*** SOURCE TEXT Section Begins ***

Your chief of staff says B.C. has a “drug legalization agenda,” Premier Danielle Smith.” He adds that B.C. invests in treatment on a “very small scale.”
Those are fighting words, Premier Smith.
You are wrong on both counts. First, drug legalization is precisely the direction that every province should be headed. Drug abuse is a medical problem, not a legal one. Dr. Eugenia Oviedo-Joekes of UBC Faculty of Medicine says:
“If we treat addiction as a health issue rather than a criminal issue, we have a better chance of helping people who use drugs to seek treatment and improve their overall health. These types of decriminalization policies, which have been successfully employed around the world, also help reduce the stigma associated with drug use and promote dialogue among friends and family about an issue that’s often hidden or ignored.”

Dr. Eugenia Oviedo-Joekes image: Twitter
Prohibition has been a complete failure in harm reduction. In fact, the criminalization of drugs has made it worse. If all drugs were legal, the dosage and purity could be controlled and a lot fewer people would be dying from toxic brews distributed by criminals.
I suppose you are proud of Alberta’s Emily Murphy, Premier Smith. Despite being a racist, Murphy’s statue remains undisturbed in Emily Murphy Park, Edmonton. And Murphy is almost solely responsible for the criminalization of cannabis.
Murphy wrote under the name “Janey Canuk’s in a 1922 book, The Black Candle, and in articles in Macleans magazine (I saw the original Macleans article in the Calgary library.) In it, she claimed that good white women were being led into lives of depravity by Chinese immigrants who drugged them with opium.
She claimed that cannabis users became “raving maniacs and are liable to kill or indulge in any form of violence to other persons, using the most savage methods of cruelty without, as said before, any sense of moral responsibility.”
A year later, Canada added cannabis to the Opium and Drugs Act with no debate, not even mentioning it by name. To this day, the exact reason why cannabis was outlawed remains a mystery – at the time, hardly anyone was using cannabis.
Since Tuesday, B.C. has an exemption to federal drug laws that allows for decriminalization of small amounts of drugs. Now the possession of small amounts of drugs – opioids, cocaine, ecstasy, meth – will no longer result in criminal charges in British Columbia.
As for treatment for drug addiction, you are wrong again, Premier Smith.

*** SOURCE TEXT Section Ends ***
*** MATERIAL SUPPLIED Section Begins ***

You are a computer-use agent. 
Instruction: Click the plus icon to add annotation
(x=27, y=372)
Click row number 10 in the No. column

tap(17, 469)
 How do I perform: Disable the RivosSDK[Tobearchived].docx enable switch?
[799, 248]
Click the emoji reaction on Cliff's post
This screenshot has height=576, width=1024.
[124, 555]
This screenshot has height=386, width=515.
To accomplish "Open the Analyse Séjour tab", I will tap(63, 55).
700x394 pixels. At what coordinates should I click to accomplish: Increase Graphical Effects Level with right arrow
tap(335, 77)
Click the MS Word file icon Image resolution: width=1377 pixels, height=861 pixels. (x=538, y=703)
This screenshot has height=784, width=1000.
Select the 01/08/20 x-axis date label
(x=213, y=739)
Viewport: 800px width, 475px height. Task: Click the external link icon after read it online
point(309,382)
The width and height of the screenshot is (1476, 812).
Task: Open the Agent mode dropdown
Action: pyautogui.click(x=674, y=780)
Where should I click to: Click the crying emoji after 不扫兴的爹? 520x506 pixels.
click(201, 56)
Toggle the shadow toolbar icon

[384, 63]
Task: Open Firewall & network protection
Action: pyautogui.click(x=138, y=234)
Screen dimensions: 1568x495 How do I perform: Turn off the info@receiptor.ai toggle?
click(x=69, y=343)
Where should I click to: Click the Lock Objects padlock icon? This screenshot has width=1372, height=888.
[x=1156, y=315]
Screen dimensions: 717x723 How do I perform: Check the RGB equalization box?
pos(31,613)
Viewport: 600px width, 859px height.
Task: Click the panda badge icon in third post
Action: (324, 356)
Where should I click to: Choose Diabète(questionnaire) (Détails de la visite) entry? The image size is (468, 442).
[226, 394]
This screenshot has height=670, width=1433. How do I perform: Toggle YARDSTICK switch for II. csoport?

*** MATERIAL SUPPLIED Section Ends ***

» EXERCISE TASKS
- a) Answer these questions using the source text, one answer per line:
(i) In what year did Murphy's book The Black Candle appear?
(ii) To which act did Canada add cannabis?
(iii) In which park and city does Murphy's statue stand?
- b) Decide whether each statement agrees with the source text. Answer yes or no and quote the words that settle it.
(i) Dr. Eugenia Oviedo-Joekes is with the UBC Faculty of Medicine.
(ii) Cannabis was widely used when Canada outlawed it.
(iii) Under B.C.'s exemption, possessing a small amount of meth still leads to criminal charges.
- c) Reproduce the passage of the source text from "Dr. Eugenia Oviedo-Joekes image: Twitter" up to and including "criminalization of cannabis.".
These items were taken from a different source than the text.

» EXERCISE RESPONSES
- a)
(i) 1922
(ii) The Opium and Drugs Act
(iii) Emily Murphy Park, Edmonton

- b)
(i) Yes: "Dr. Eugenia Oviedo-Joekes of UBC Faculty of Medicine"
(ii) No: "at the time, hardly anyone was using cannabis."
(iii) No: "Now the possession of small amounts of drugs – opioids, cocaine, ecstasy, meth – will no longer result in criminal charges in British Columbia."

- c)
Dr. Eugenia Oviedo-Joekes image: Twitter
Prohibition has been a complete failure in harm reduction. In fact, the criminalization of drugs has made it worse. If all drugs were legal, the dosage and purity could be controlled and a lot fewer people would be dying from toxic brews distributed by criminals.
I suppose you are proud of Alberta’s Emily Murphy, Premier Smith. Despite being a racist, Murphy’s statue remains undisturbed in Emily Murphy Park, Edmonton. And Murphy is almost solely responsible for the criminalization of cannabis.